» **What is being asked**: Report how many lines in the data below hold "Expand", with no other words.

» **Entries shown**:
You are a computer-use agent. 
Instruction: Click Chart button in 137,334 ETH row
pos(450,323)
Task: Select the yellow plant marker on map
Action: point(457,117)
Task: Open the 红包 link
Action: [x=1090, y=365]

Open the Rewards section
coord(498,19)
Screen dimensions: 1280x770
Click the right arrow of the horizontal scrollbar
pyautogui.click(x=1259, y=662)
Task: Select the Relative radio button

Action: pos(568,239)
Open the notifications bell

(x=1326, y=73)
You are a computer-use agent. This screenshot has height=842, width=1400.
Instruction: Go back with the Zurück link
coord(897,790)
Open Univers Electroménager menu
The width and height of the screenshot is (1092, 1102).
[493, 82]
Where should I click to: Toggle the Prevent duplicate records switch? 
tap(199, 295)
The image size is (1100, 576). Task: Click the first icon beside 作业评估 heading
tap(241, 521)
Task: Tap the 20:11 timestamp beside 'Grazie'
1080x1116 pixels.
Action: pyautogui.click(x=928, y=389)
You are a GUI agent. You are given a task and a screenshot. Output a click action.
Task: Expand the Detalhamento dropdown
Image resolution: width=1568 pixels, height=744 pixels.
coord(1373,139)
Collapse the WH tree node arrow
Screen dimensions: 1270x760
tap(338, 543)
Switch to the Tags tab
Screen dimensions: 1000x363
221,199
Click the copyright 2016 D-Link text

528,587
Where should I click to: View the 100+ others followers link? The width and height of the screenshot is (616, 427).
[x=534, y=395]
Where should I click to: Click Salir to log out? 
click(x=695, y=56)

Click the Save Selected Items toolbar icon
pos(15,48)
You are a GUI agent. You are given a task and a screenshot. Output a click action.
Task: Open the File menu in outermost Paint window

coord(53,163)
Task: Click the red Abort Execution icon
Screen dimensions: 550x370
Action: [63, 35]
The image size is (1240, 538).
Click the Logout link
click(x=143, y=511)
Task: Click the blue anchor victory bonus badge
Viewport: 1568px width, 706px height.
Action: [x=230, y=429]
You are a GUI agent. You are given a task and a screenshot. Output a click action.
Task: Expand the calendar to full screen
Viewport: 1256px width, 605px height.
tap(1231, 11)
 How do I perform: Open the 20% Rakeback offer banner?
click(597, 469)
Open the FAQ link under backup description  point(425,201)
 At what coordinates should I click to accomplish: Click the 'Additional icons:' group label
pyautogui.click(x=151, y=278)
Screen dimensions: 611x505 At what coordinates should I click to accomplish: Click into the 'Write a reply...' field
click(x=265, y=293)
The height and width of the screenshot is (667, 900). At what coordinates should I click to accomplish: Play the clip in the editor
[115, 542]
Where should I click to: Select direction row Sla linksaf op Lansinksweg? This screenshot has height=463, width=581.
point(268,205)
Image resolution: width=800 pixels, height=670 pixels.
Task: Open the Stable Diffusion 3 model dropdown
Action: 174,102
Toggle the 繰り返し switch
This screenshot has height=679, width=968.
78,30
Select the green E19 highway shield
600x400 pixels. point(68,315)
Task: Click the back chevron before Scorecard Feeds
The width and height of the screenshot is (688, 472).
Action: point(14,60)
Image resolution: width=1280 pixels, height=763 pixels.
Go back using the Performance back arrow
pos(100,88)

» **Output**: 2